Funken ließen Faß explodieren
300.000 Euro gingen am Dienstag in Flammen auf. Nach ersten Erhebungen der Brandexperten der Polizei löste Funkenflug das Feuer. Franz Bertiller, Besitzer der Biodieselraffinerie schildert den Ablauf:
"Wir haben Umbauarbeiten gemacht. Da wurde eine Trennschreibe verwendet. Die Sprühfunken dürften in einen Behälter gefallen sein: Da waren Gase drin, und die sind explodiert".
Das Feuer breitete sich schnell aus. Ein Arbeiter in der Umesterungsanlage wurde schwer verletzt: "Der hat die Hände in den Fallem gehabt, weil er dort gearbeitet hat. An seinen Händen hat er Verletzungen dritten Grades erlitten, im Gesicht zweiten Grades", schildert Bertiller. In Lebensgefahr sei der Mann entgegen ersten Angaben nicht gewesen.

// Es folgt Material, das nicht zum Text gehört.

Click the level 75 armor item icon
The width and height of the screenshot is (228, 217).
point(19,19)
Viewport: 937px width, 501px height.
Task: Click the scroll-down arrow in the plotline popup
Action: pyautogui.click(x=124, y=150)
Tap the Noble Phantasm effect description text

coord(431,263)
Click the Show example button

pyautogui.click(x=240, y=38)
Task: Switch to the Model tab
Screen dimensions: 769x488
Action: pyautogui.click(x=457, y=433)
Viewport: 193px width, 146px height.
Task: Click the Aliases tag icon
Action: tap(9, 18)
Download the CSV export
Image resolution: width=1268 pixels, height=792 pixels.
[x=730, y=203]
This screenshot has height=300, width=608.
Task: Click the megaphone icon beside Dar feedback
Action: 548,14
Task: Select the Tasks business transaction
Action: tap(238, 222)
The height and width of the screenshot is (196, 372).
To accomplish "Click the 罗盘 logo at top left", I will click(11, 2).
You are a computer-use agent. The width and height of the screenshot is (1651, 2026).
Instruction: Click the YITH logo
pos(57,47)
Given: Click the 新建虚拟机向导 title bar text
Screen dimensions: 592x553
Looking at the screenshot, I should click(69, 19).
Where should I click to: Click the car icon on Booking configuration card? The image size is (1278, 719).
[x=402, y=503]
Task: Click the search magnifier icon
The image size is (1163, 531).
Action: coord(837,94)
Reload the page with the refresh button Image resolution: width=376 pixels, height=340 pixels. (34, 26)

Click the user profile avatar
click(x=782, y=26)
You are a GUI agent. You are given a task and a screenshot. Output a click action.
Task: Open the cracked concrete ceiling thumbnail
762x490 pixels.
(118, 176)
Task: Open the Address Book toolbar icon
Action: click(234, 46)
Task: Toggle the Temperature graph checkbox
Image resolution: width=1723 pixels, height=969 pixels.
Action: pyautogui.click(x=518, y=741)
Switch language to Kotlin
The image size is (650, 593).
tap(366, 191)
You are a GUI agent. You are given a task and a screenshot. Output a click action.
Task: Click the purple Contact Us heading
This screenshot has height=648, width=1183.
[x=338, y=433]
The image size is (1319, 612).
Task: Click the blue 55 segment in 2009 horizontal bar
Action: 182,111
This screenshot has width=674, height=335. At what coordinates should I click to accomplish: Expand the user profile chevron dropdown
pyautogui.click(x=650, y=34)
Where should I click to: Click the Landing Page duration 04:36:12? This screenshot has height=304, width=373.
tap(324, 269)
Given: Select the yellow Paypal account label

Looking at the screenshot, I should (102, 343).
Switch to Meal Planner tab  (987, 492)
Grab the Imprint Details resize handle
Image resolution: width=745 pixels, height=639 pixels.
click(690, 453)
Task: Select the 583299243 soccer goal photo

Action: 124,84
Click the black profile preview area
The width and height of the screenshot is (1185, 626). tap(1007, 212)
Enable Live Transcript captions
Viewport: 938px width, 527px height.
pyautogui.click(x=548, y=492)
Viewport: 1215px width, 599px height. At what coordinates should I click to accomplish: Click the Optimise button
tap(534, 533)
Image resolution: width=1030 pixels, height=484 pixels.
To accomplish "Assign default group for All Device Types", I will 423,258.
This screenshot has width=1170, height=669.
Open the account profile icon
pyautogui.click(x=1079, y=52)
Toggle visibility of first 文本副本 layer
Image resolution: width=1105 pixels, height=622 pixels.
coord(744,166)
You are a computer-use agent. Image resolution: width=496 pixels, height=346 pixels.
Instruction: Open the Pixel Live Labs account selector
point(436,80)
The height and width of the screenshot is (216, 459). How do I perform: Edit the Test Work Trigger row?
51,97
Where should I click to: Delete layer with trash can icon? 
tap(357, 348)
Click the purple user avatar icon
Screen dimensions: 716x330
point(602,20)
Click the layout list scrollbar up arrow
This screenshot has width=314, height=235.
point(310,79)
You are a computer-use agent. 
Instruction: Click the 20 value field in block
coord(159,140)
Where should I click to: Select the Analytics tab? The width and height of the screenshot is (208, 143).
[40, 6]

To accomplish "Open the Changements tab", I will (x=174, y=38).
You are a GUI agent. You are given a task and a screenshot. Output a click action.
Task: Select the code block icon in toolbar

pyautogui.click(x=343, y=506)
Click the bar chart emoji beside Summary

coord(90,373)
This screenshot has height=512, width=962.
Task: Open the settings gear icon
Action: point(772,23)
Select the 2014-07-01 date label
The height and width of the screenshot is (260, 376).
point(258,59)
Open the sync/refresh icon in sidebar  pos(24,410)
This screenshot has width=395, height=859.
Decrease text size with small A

Anlage war nicht versichert
Die Umwelt sei zu keinem Zeitpunkt gefährdet gewesen, heißt es nach den Erhebungen der Bezirkshauptmannschaft. Lediglich Salatöl war ausgetreten.
Anlagenbetreiber Bertiller und seine drei Angestellten trifft es wesentlich härter. Die Anlage ist erst seit drei Jahren in Betrieb - und sie ist nach Angaben des Besitzers nicht versichert.